Dazu gehören ein Ausbau der Handelsbeziehungen - das Handelsvolumen soll weiter auf 100 Milliarden US-Dollar steigen - und eine verstärkte Zusammenarbeit in den Feldern Wirtschaft und Energie und eine vertiefte Kooperation beider Länder in den Bereichen Verkehr, Landwirtschaft, Finanzen und Bau. Die Gaspipeline TurkStream bekommt eine zentrale Bedeutung und wird – laut Putin - störungsfrei betrieben werden, um nicht nur die Türkei mit Gas zu versorgen, sondern ggf. auch Europa.

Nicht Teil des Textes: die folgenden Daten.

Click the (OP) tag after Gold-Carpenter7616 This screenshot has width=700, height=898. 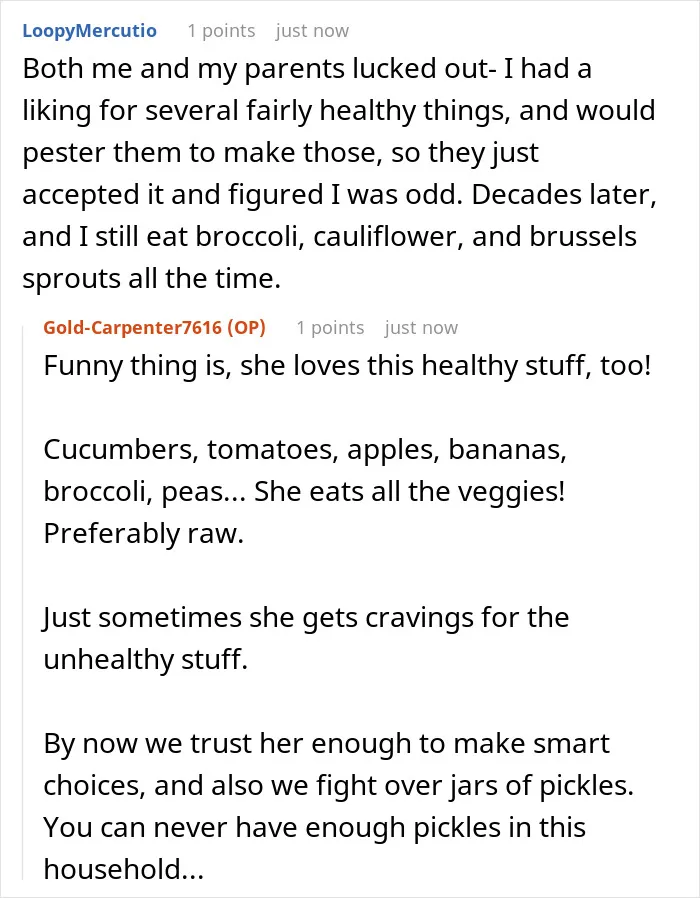[246, 328]
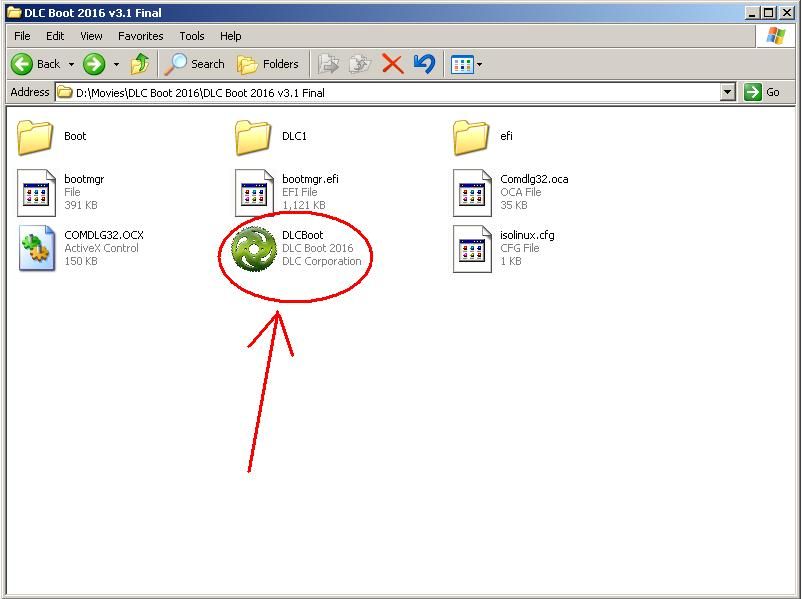The width and height of the screenshot is (802, 599).
Task: Open the efi folder icon
Action: click(472, 137)
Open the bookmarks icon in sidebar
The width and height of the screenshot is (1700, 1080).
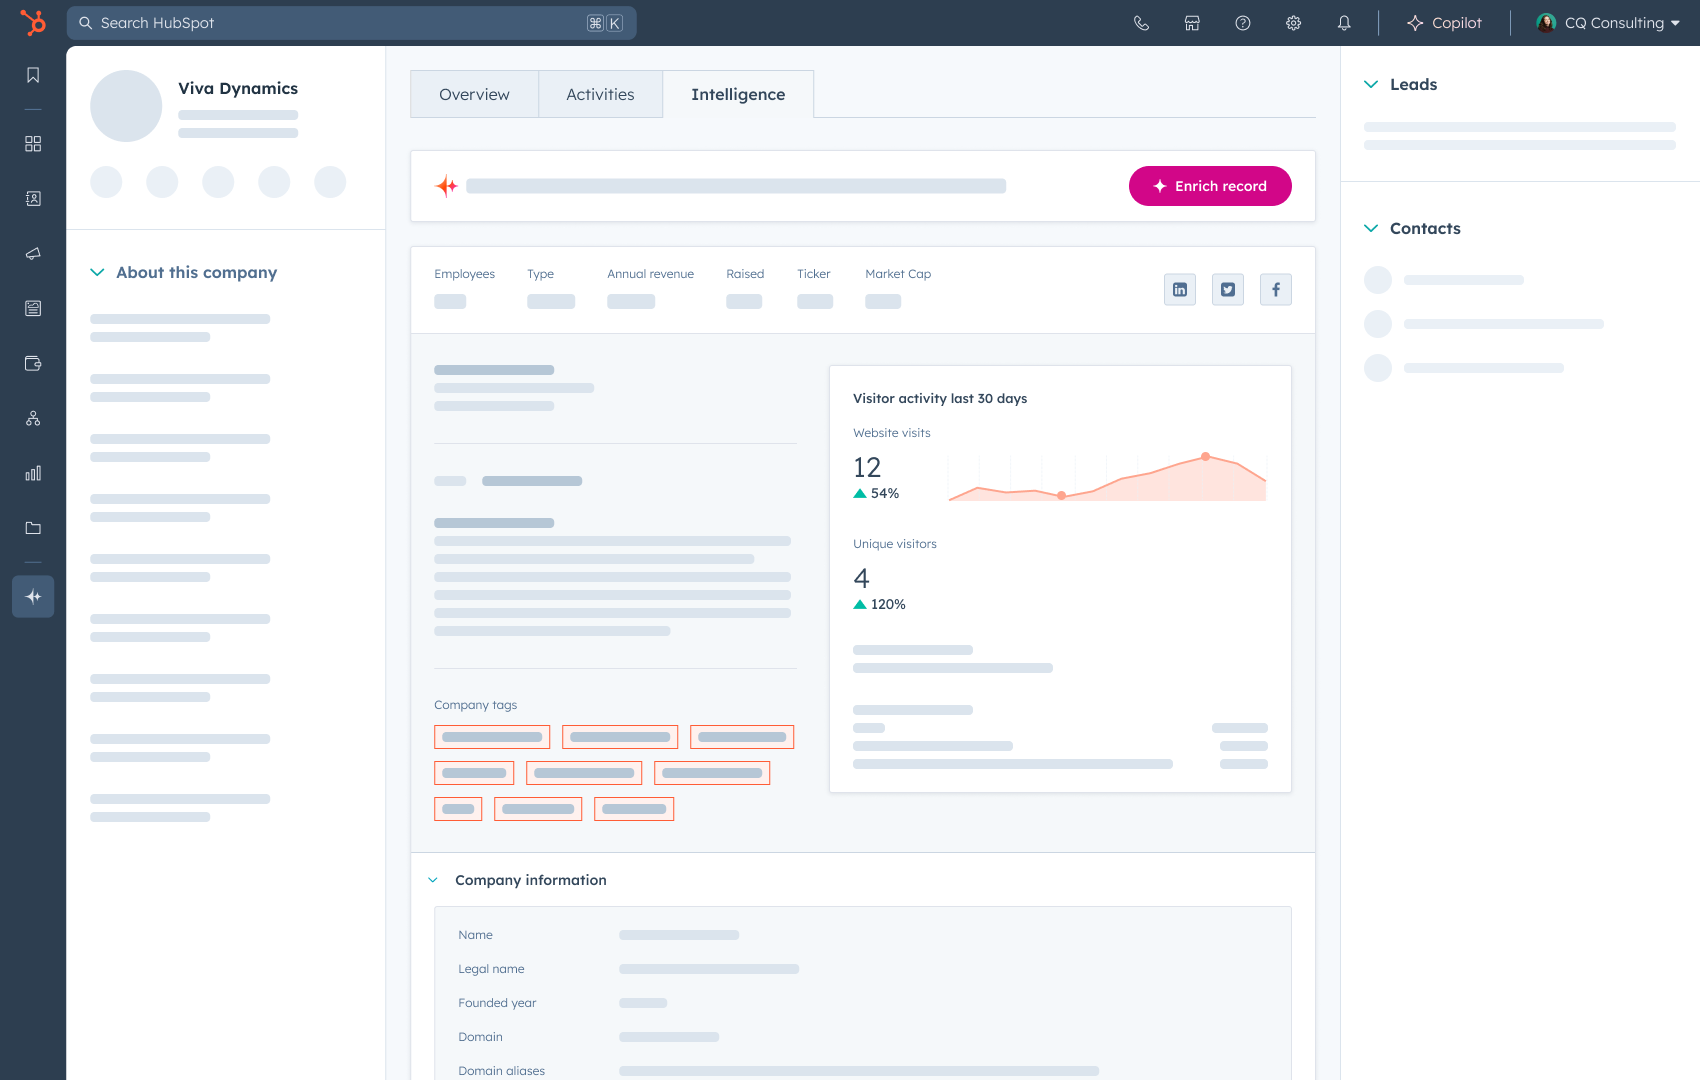point(33,76)
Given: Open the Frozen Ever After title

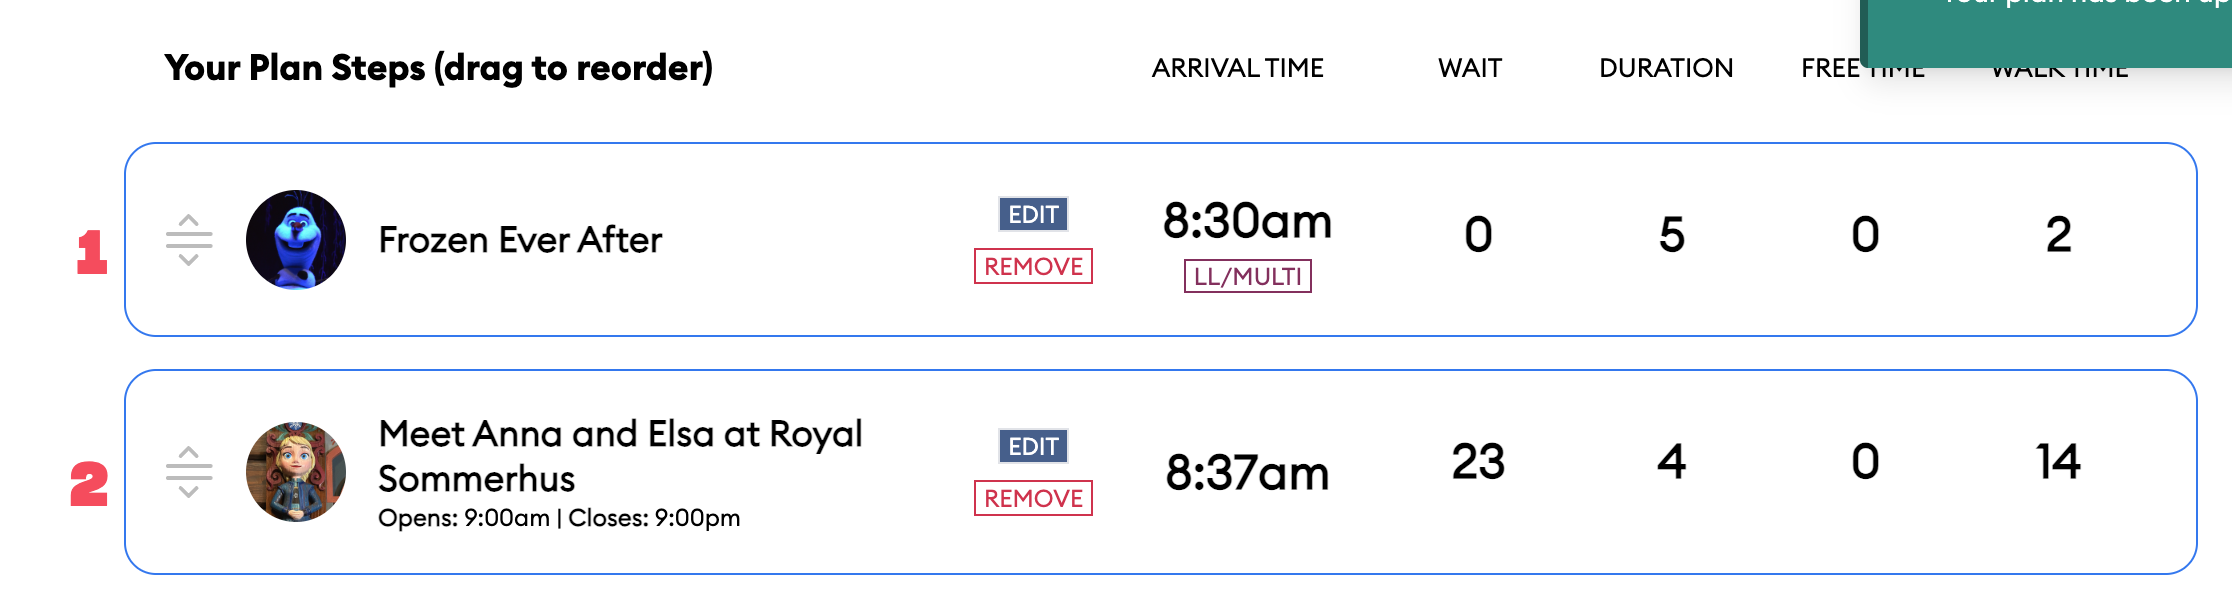Looking at the screenshot, I should click(x=520, y=240).
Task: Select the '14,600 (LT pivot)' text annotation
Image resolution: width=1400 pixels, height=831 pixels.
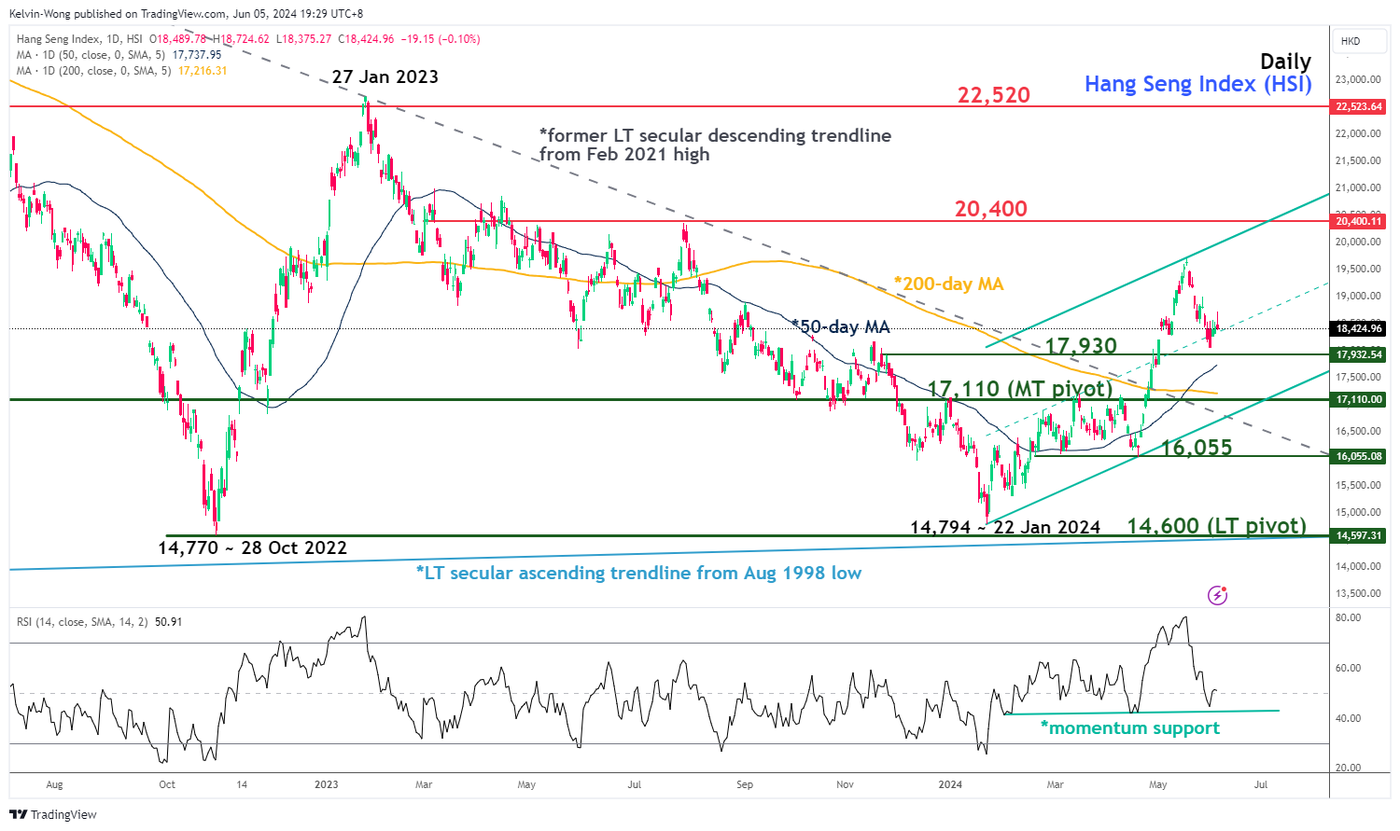Action: click(x=1217, y=525)
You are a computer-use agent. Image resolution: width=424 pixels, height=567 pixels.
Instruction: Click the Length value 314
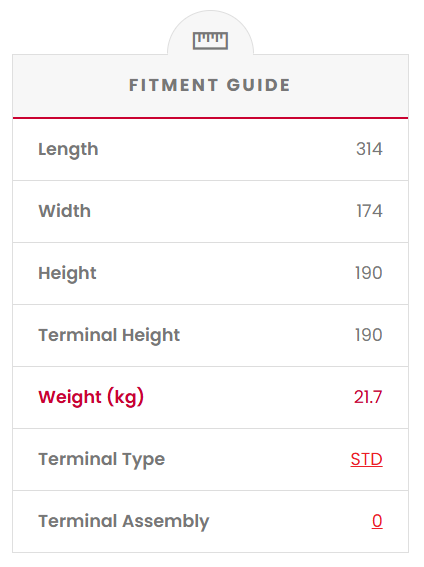(369, 149)
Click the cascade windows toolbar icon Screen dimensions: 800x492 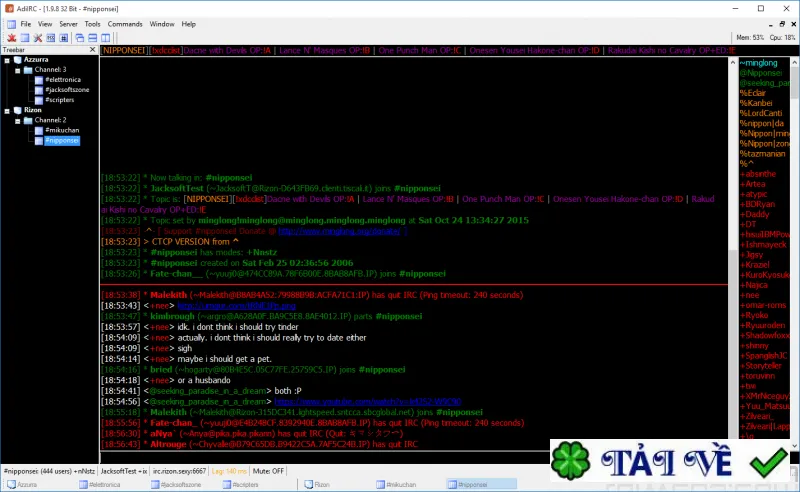click(80, 38)
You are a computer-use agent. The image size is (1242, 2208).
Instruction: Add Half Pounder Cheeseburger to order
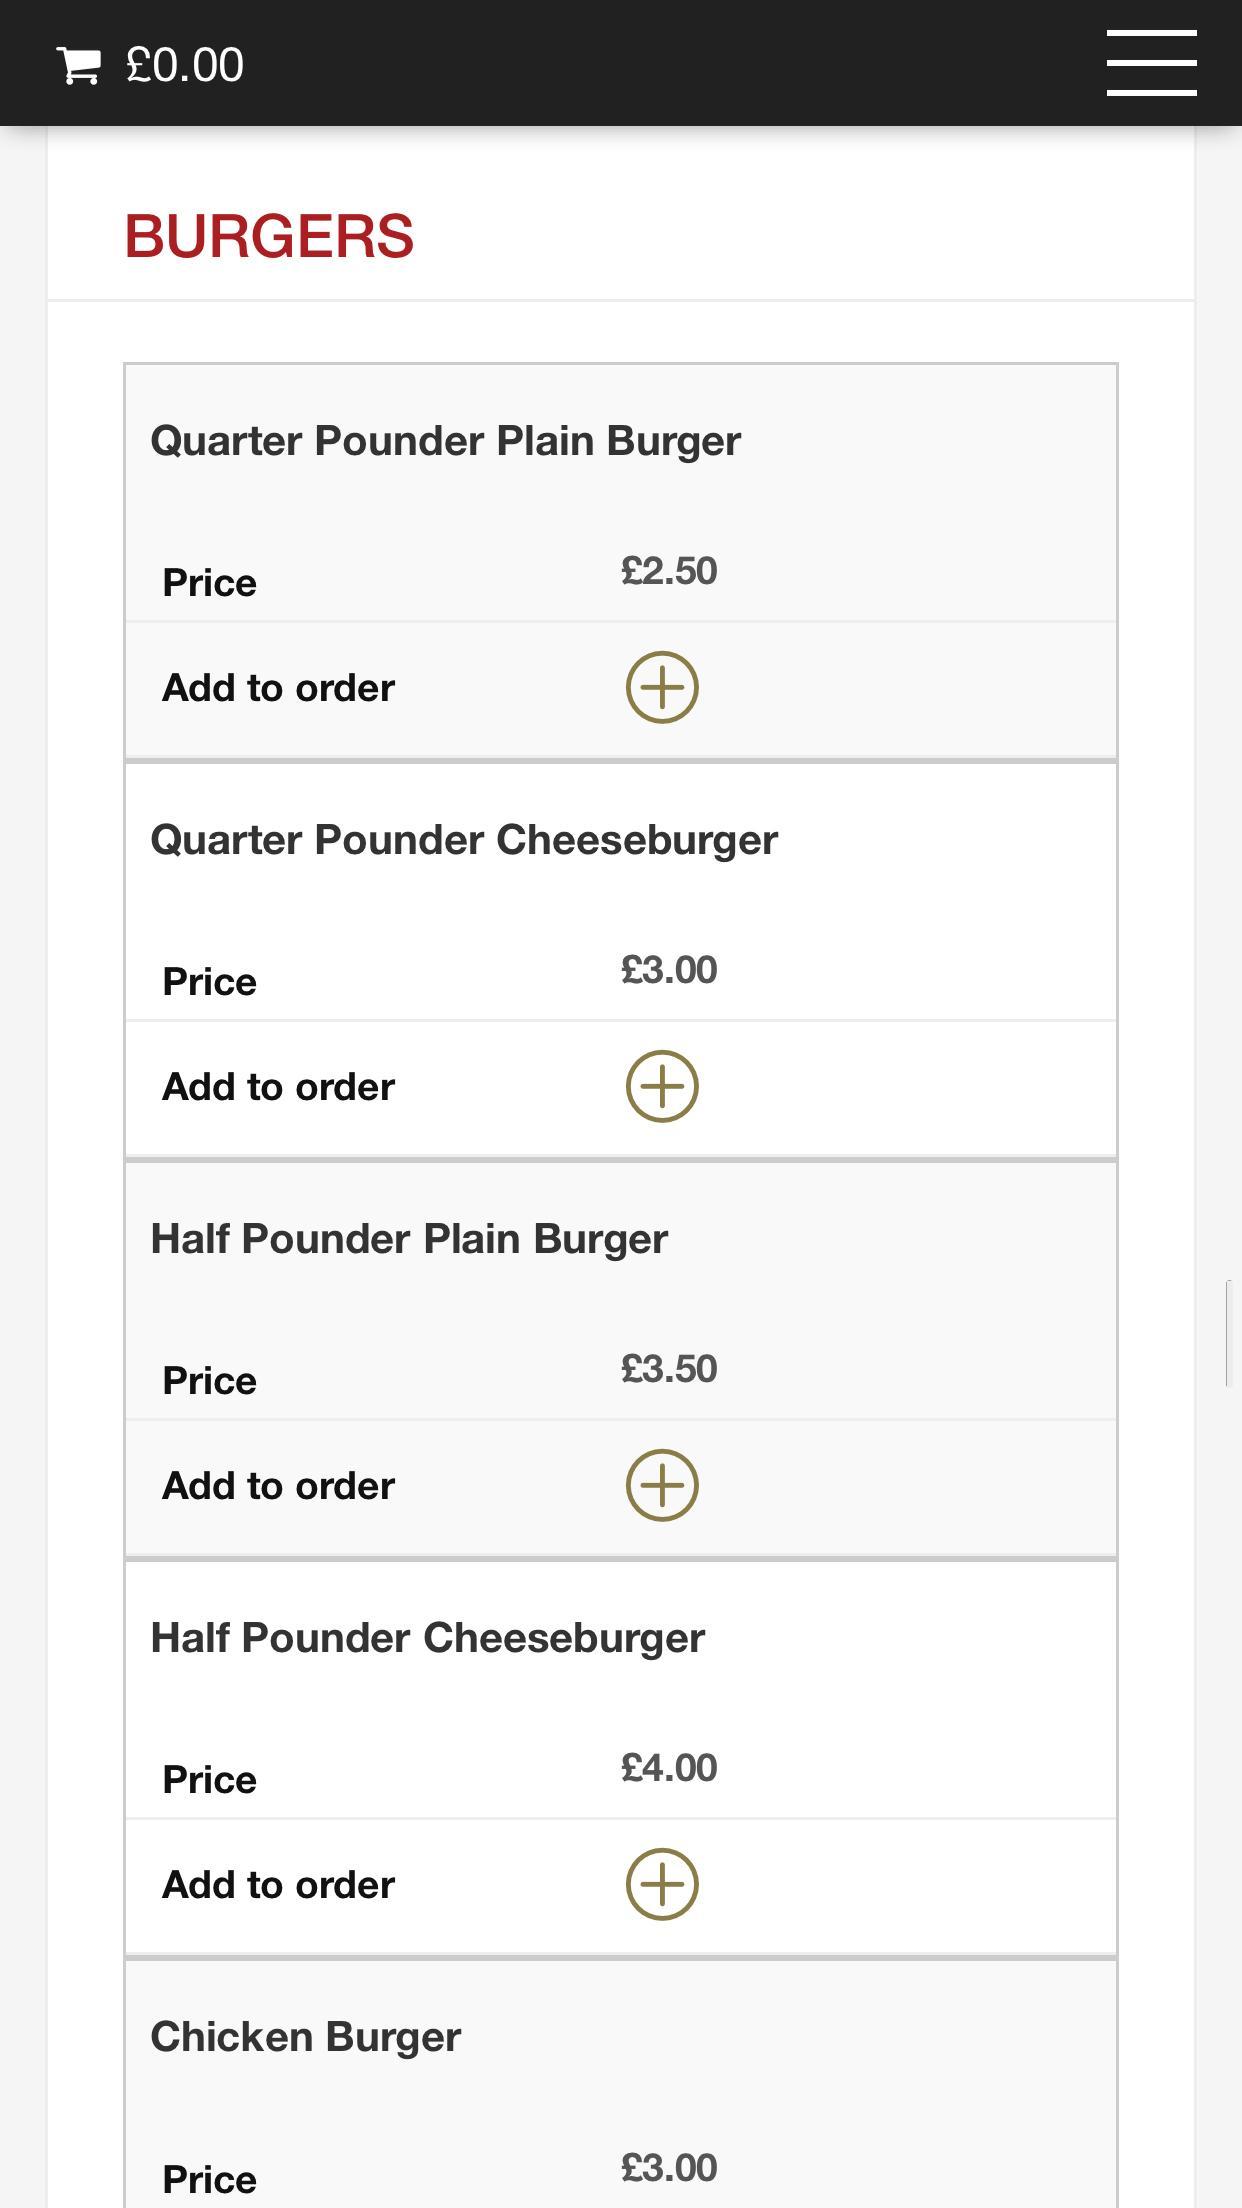pyautogui.click(x=662, y=1884)
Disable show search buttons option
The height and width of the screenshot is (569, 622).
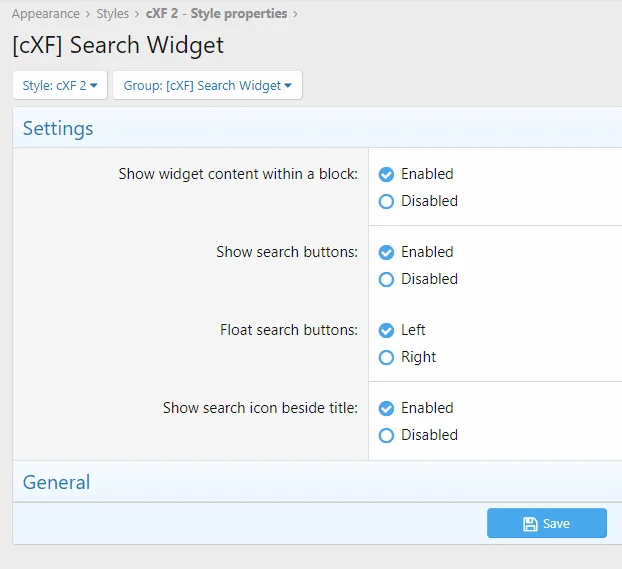click(x=386, y=279)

Und natürlich ging es Erdogan auch um Russlands Einverständnis hinsichtlich einer erneuten völkerrechtswidrigen Invasion in Nordsyrien. Die Türkei will dort die – aus türkischer Sicht terroristische - kurdische YPG ausschalten und eine Pufferzone für die Ansiedlung von Flüchtlingen schaffen, um die Türkei zu entlasten. Erdogan droht seit mehreren Wochen mit einer erneuten Offensive. Ohne die Zustimmung Russlands - im syrischen Bürgerkrieg auf der Seite des Regimes - dürfte Ankara diesen Schritt jedoch nicht wagen. Eine solche Zustimmung wurde offenbar nicht erwirkt. Putin und Erdogan versicherten einander lediglich, bei der Bekämpfung „aller terroristischen Organisationen in Syrien“ in gegenseitiger Abstimmung und Solidarität zu handeln. Beide Präsidenten haben zugesagt, die Verhandlungen auf höchster Ebene schon bald fortsetzen zu wollen. Hier wächst offenbar zusammen, was nicht zusammengehören darf!

Kann die NATO akzeptieren, dass das NATO-Mitglied Türkei nicht nur das russische, mit den NATO-Partnern nicht kompatible Flugabwehrsystem S 400 betreibt und die Norderweiterung blockieren will, sondern auch mit dem völkerrechtswidrig und verbrecherisch handelnden „Feind“ der westlichen Welt derart intensiv kooperieren möchte? Nein!

Die NATO muss Klartext reden und von der Türkei ein eindeutiges Bekenntnis fordern, dass das Land solidarisches Mitglied in der Allianz bleiben will. Auf keinen Fall darf sich die NATO dieses unbotmäßige und unsolidarische Verhalten der Türkei länger gefallen lassen. Eine Türkei, die ein unsicheres und unsolidarisches Mitglied ist, auf das man sich nicht verlassen kann, ist für die NATO von nur sehr eingeschränktem Wert – und kann sehr schnell zu einem Risiko werden.

Kann die EU akzeptieren, dass der EU-Beitrittskandidat Türkei eine intensive Partnerschaft mit einem verbrecherischen Aggressor eingehen will, der die Gemeinschaft mit allen möglichen Mitteln zu spalten versucht und gegen die EU einen Energiekrieg führt? Nein!

Die Türkei unter Erdogan ist nicht EU-tauglich! Der letzte EU-Fortschrittsbericht ist ein guter Anlass und eine taugliche Grundlage, endlich reinen Tisch zu machen und die Beitrittsgespräche zu beenden. Man muss der Türkei jetzt deutlich sagen, dass es keine türkische Mitgliedschaft in der Europäischen Union geben wird!

Die Welt ist aus den Fugen und wird ganz neu geordnet werden müssen. Das aggressive und provozierende Verhalten macht auch ganz deutlich, dass das NATO-Mitglied Türkei die Allianz belastet und der EU-Beitrittskandidat Türkei EU-untauglich ist.